The key objective of ‘Open Innovation’ in pharmaceuticals is, therefore, to encourage drug discovery initiatives at a much lesser cost, especially for non-infectious chronic diseases or the dreaded ailments like Cancer, Parkinson’s, Alzheimer, Multiple Sclerosis, including many neglected diseases of the developing countries, making innovative drugs affordable even to the marginalized section of the society.
Android smart phones with huge commercial success are excellent examples of ‘Open Source Innovation’. So, why not replicate the same successful model of inclusive innovation in the pharmaceutical industry too?
Example II - “Accelerating Medicines Partnership (AMP)” initiative:
This laudable initiative has come to the fore recently in he arena of collaborative R&D, where 10 big global pharma majors reportedly decided in February 2014 to team up with the National Institutes of Health (NIH) of the United States in a ‘game changing’ initiative to identify disease-related molecules and biological processes that could lead to future medicines.
This Public Private Partnership (PPP) for a five-year period has been named as “Accelerating Medicines Partnership (AMP)”. According to the report, this US federal government-backed initiative would hasten the discovery of new drugs in cost effective manner focusing first on Alzheimer’s disease, Type 2 diabetes, and two autoimmune disorders: rheumatoid arthritis and lupus. The group considered these four disease areas among the largest public-health threats, although the span of the project would gradually expand to other diseases depending on the initial outcome of this project.

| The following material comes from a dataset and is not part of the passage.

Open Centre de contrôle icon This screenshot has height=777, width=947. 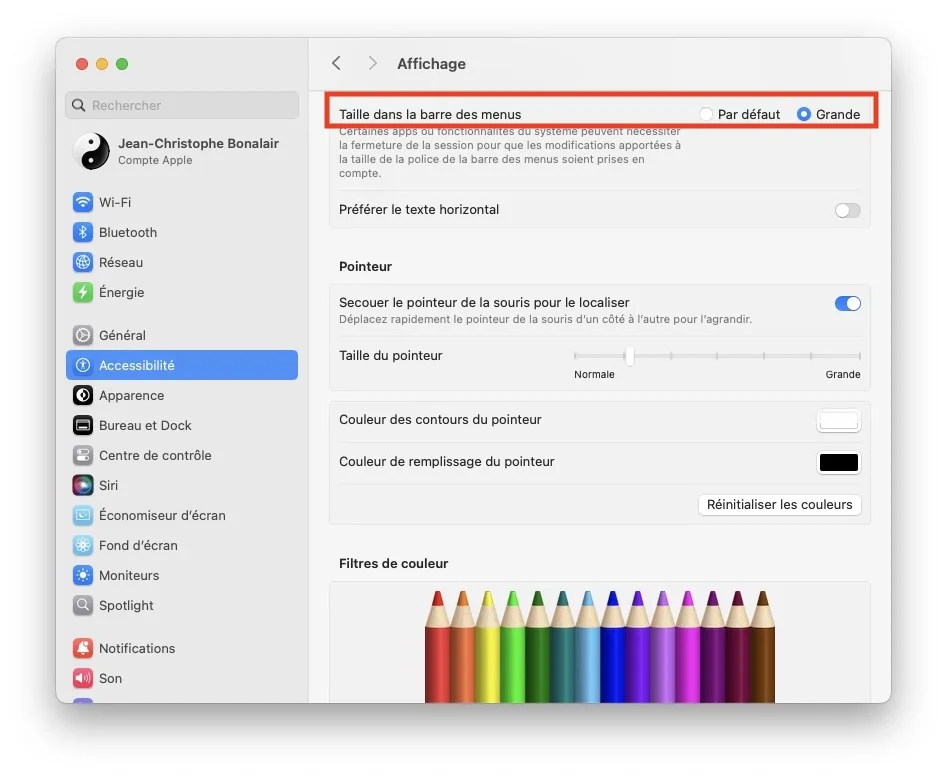(83, 455)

“A Social Brain Is a Smarter Brain”:
As if to reinforce the concept, a recent HBR Article titled “A Social Brain Is a Smarter Brain” also highlighted, “Open innovation projects (where organizations facing tricky problems invite outsiders to take a crack at solving them) always present cognitive challenges, of course. But they also force new, boundary-spanning human interactions and fresh perspective taking. They require people to reach out to other people, and thus foster social interaction.” This articulation further reinforces the relevance of a new, contemporary and inclusive drug innovation model for greater patient access.
Conclusion:
Taking these points into perspective, I reckon, there is a dire need to make the process of offering innovative drugs at affordable prices to all patients absolutely robust and sustainable as we move on.
Philosopher Thomas Pogge, in his above video clipping, has also enunciated very clearly that all concerned must ensure that medications get to those who need them the most. He has also shown a win-win pathway in form of creation of a “Health Impact Fund’ to effectively address this issue. There are other inclusive, sustainable and cost effective R&D models too, such as Open Innovation and Accelerating Medicines Partnership (AMP), to choose from.

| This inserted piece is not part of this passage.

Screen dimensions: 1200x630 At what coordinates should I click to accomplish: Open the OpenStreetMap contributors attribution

That said, a paradigm shift in the drug innovation model can materialize only when there will be a desire to step into the uncharted frontier, coming out of the comfort zone of much familiar independent money spinning silos of drug innovation. Dove tailing business excellence with the health interest of all patients, dispassionately, would then be the name of the game.
Bringing this transformation sooner is extremely important, as drug innovation would continue to remain as critical as access to important medicines for all, in perpetuity.
However, to maintain proper checks and balances between drug innovation and access to medicines for all, the value of an innovative drug should always be ascertained by its differential ‘Health Impact’ on patients over equivalent available generics in that disease area and NOT by how much money, including the cost of R&D failures, goes behind bringing such drugs to the market, solely driven by commercial considerations.
By: Tapan J. Ray
Disclaimer: The views/opinions expressed in this article are entirely my own, written in my individual and personal capacity. I do not represent any other person or organization for this opinion.